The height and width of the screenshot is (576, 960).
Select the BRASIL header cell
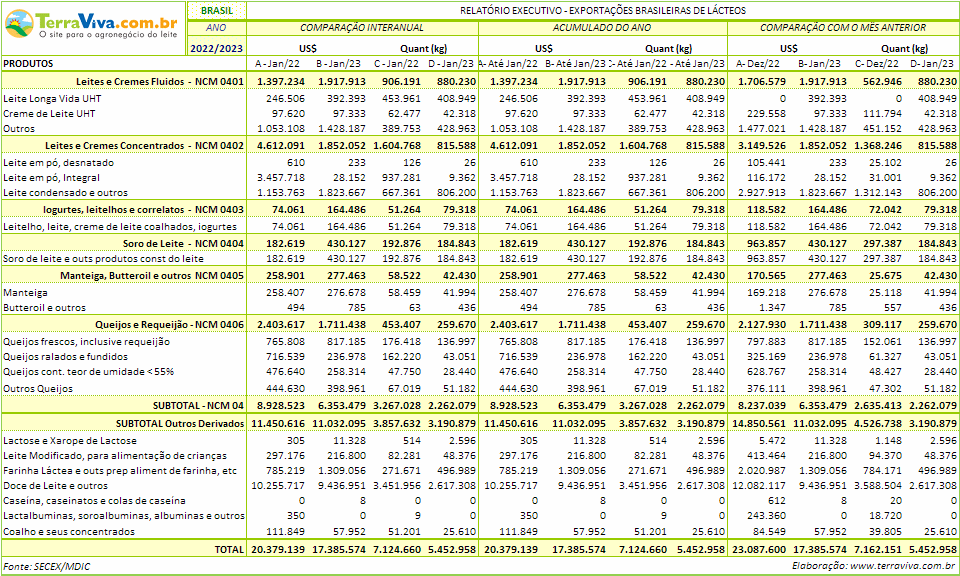pyautogui.click(x=216, y=9)
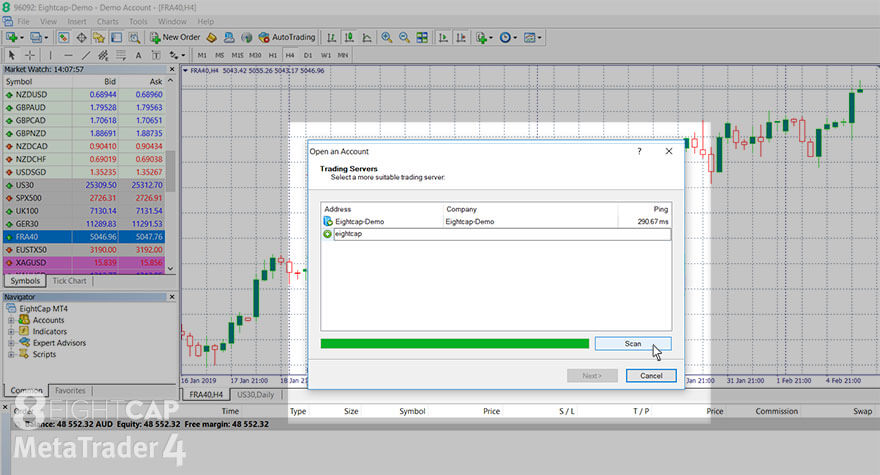880x475 pixels.
Task: Select the text label 'A' tool
Action: 138,55
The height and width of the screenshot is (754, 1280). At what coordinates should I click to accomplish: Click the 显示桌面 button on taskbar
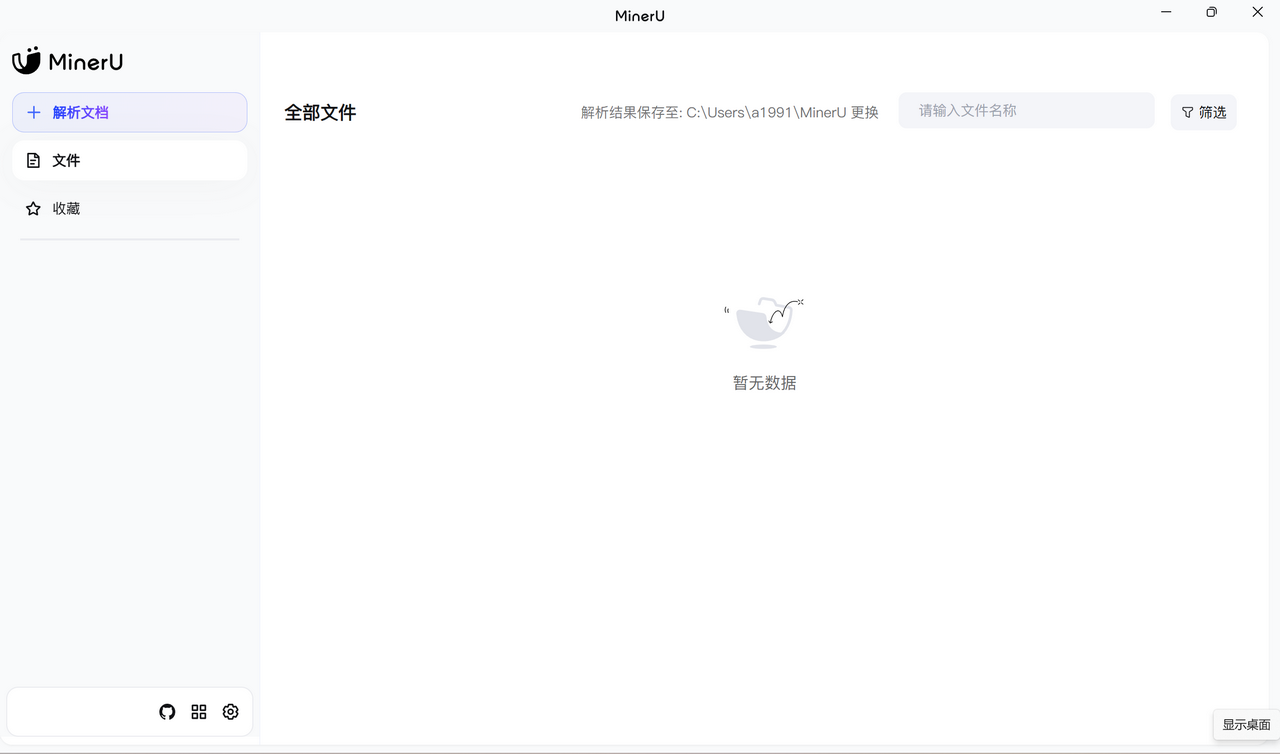click(1246, 724)

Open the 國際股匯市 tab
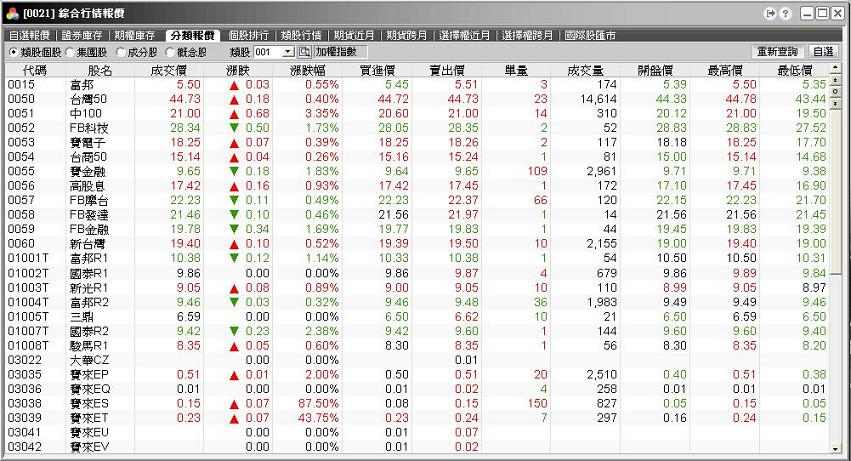click(589, 35)
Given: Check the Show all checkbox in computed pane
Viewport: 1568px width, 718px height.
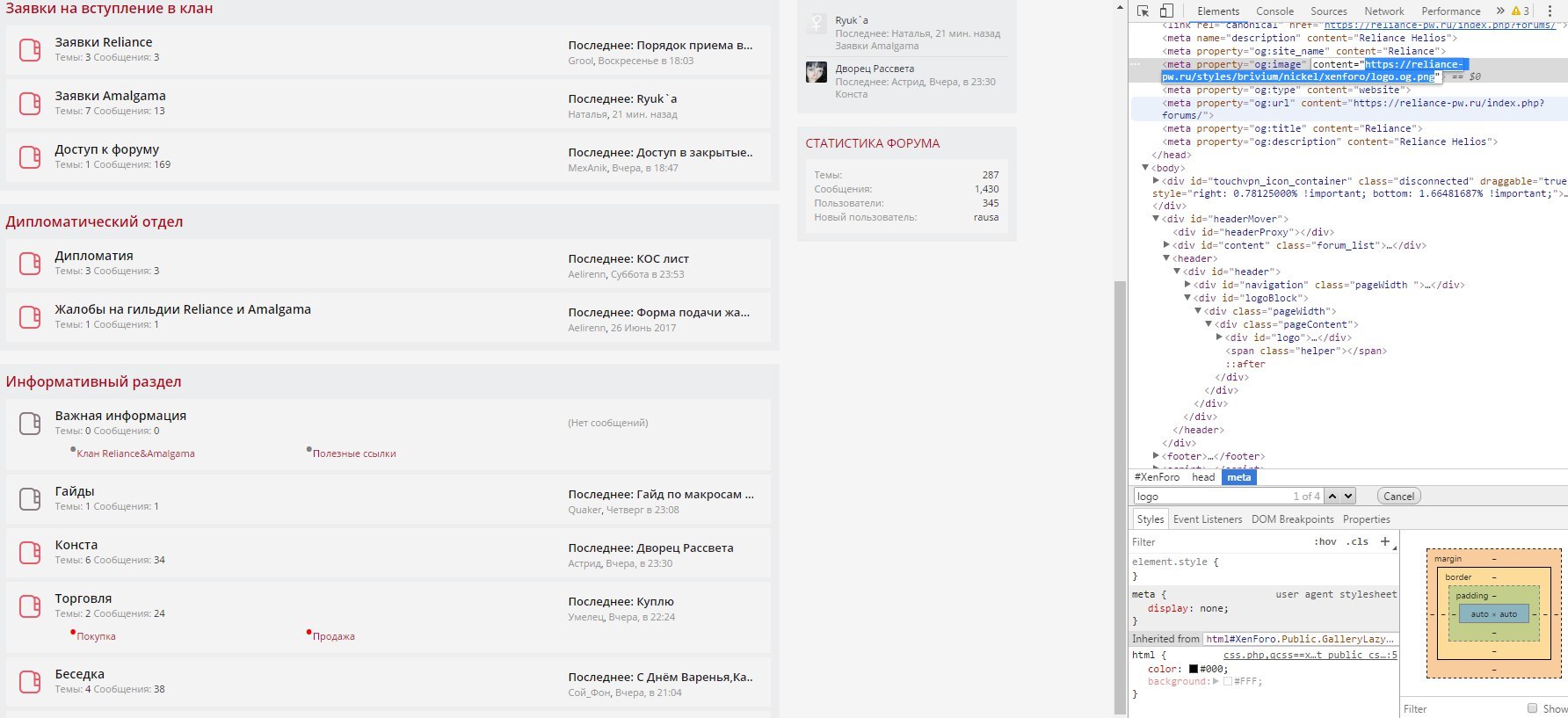Looking at the screenshot, I should (1532, 708).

__EXERCISE BRIEF__
Copy out every one of the lines above word for word, leaving out the pictures.

__WORKED SOLUTION__
The height and width of the screenshot is (576, 960).
Select the BRASIL header cell
pyautogui.click(x=216, y=9)
880x475 pixels.
Task: Select the text label 'A' tool
Action: 138,55
The height and width of the screenshot is (754, 1280). At what coordinates should I click to accomplish: Click the 显示桌面 button on taskbar
click(1246, 724)

Open the 國際股匯市 tab
click(589, 35)
Given: Check the Show all checkbox in computed pane
Viewport: 1568px width, 718px height.
Looking at the screenshot, I should (1532, 708).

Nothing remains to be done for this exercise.